> [Assignment] Here the job is to print only the lines from the one containing "Given: Click the underline icon" to the end of the entries, both included, exactly as they stand, with pictures excluded.

━━━━━━━━━━━━━━━━

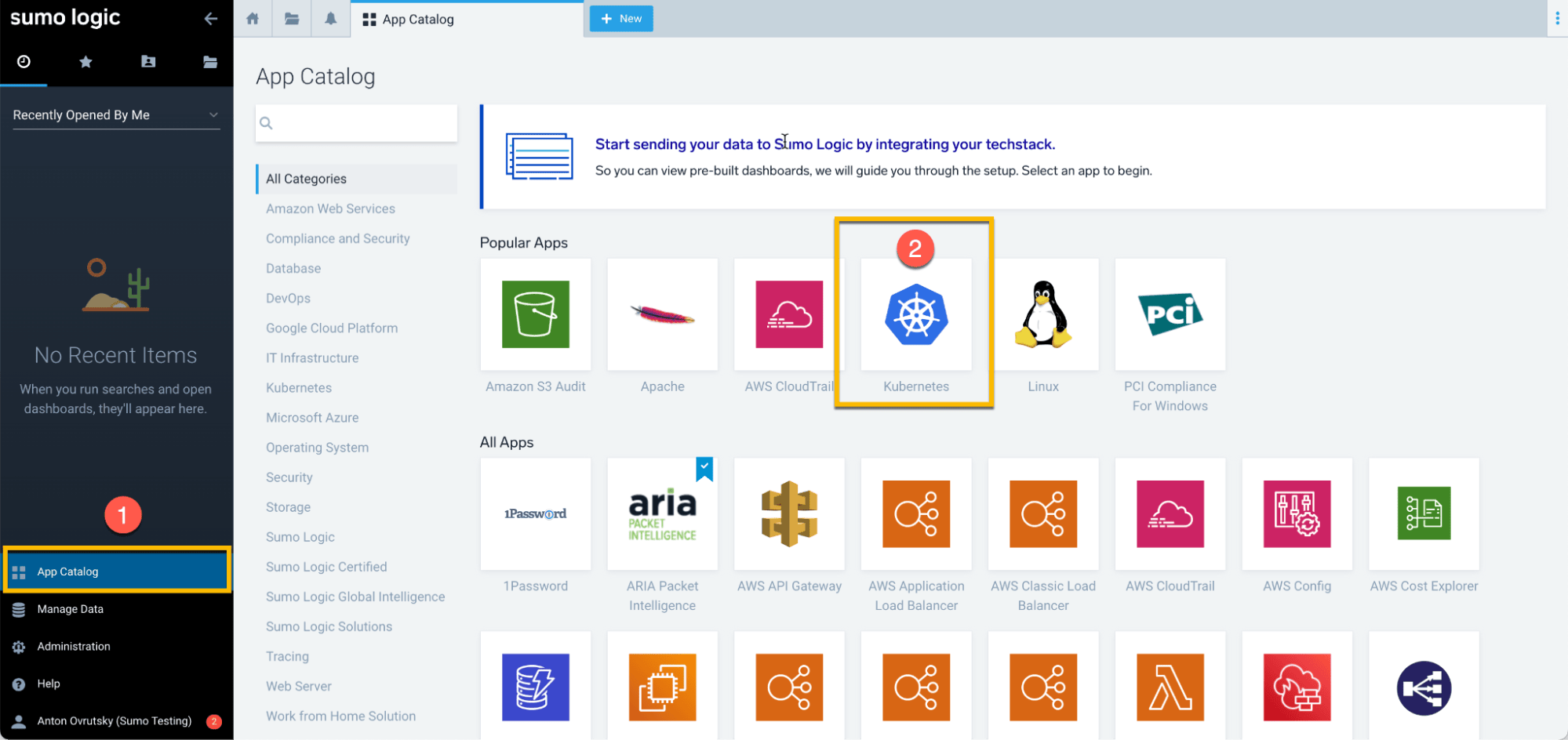The height and width of the screenshot is (740, 1568).
Task: Click the 1Password app icon
Action: click(x=535, y=514)
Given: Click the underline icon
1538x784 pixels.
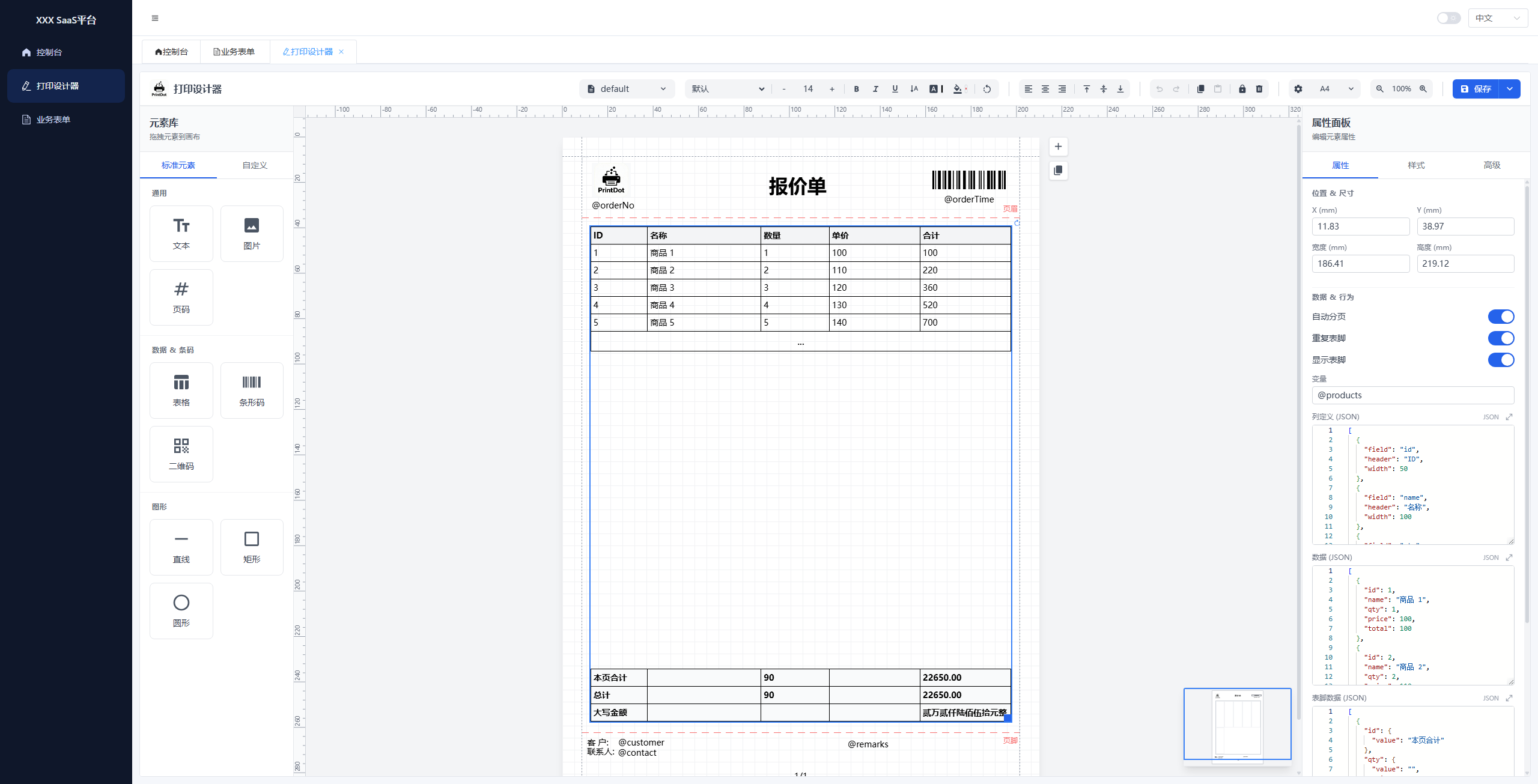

━━━━━━━━━━━━━━━━

> [Solution to this exercise]
Given: Click the underline icon
1538x784 pixels.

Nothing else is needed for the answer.